WORK ORDER: Take the entries that follow and return only the lines from the one with "The width and height of the screenshot is (468, 208)." through the final line, leaving every picture behind.

SOURCE INFORMATION:
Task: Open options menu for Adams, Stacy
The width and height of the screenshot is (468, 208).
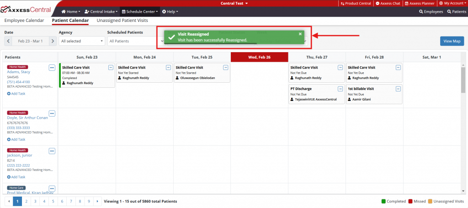Action: point(52,68)
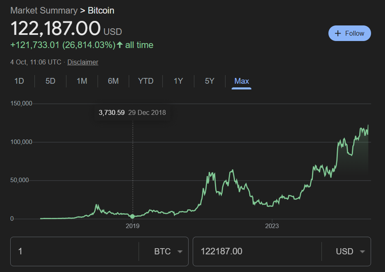Select the YTD time range
The width and height of the screenshot is (385, 272).
coord(146,81)
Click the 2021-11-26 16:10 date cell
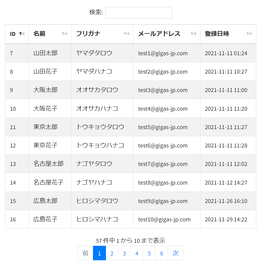This screenshot has width=262, height=266. click(228, 201)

ANSWER BOX:
The width and height of the screenshot is (468, 208).
Action: point(52,68)
Select the YTD time range
The width and height of the screenshot is (385, 272).
coord(146,81)
Click the 2021-11-26 16:10 date cell
This screenshot has width=262, height=266. click(228, 201)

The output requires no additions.